History Of Batterie Essay, Research Paper
Brief History of Batteries
Batteries are one of the most important objects in our everyday lives. Clocks have them (better than a
sundial!), smoke detectors have them (but some people don’t know that the battery needs to be replaced,
so check your detector’s battery before you go to another page!), your remote control for your T.V.
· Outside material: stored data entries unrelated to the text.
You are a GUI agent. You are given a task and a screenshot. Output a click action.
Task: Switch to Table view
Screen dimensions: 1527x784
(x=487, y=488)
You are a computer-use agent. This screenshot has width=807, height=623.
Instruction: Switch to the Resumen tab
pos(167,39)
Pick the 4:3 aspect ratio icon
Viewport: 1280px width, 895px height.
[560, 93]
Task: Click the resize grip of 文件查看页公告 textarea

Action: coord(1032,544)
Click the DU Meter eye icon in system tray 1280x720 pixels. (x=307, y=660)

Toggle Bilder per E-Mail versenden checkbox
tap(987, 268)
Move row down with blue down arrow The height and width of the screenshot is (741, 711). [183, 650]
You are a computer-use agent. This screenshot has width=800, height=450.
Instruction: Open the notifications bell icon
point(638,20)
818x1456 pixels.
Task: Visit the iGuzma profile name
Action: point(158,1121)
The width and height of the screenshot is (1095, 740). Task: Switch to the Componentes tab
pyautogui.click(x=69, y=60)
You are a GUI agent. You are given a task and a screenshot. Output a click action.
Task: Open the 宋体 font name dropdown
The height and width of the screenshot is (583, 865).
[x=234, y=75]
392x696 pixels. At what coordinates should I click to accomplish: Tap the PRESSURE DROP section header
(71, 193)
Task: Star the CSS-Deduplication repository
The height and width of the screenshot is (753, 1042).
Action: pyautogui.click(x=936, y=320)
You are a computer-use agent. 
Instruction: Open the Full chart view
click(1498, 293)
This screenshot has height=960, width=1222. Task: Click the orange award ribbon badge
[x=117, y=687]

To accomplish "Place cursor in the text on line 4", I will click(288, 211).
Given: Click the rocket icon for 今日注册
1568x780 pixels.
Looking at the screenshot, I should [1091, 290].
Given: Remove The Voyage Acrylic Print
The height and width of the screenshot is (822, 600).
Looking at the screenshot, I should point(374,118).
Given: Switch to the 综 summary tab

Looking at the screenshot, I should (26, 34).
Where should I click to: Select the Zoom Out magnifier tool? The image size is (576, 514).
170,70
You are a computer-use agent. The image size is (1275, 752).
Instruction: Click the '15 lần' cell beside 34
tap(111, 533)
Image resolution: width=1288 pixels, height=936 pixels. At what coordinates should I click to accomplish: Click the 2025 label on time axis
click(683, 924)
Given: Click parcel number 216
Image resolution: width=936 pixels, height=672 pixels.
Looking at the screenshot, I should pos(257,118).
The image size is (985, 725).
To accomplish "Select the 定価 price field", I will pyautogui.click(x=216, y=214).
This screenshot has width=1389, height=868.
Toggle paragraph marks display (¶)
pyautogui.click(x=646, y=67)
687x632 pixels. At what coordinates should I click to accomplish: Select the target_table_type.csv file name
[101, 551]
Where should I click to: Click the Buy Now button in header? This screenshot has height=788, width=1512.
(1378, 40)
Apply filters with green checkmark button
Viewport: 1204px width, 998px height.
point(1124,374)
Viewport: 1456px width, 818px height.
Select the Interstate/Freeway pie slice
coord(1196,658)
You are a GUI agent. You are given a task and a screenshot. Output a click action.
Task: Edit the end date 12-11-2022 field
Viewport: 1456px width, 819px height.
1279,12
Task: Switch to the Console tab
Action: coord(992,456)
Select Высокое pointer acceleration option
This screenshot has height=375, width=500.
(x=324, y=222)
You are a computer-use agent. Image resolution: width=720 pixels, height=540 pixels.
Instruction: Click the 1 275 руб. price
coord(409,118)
has one (beats walking to the T.V.!), even your computer has one (of you didn’t know that already!). In
short, batteries make life so much easier. Take, for example, your car. Most people don’t even think twice
about starting their car, unless it doesn’t start, they just turn the key, and away the car goes. Now just think
about this… how easy it to turn a key? Not too bad. Now try doing the work that your car battery does,
crank the engine yourself! “Yuk!” I can hear people saying, “wouldn’t that mean that I have to stand outside
in the pouring rain after going shopping all day at the mall?” So there you have it.
The first evidence of batteries comes from archaelogical digs in Baghdad, Iraq. This first “battery” was
dated to around 250 B.C. and was used in simple operations to electroplate objects with a thin layer of
metal, much like the process used now to plate inexpensive gold and silver jewlery. One of the first uses
for batteries. Batteries were re-discovered much later by a man named Alessandro Volta after which the
unit of electical potential was named, the volt.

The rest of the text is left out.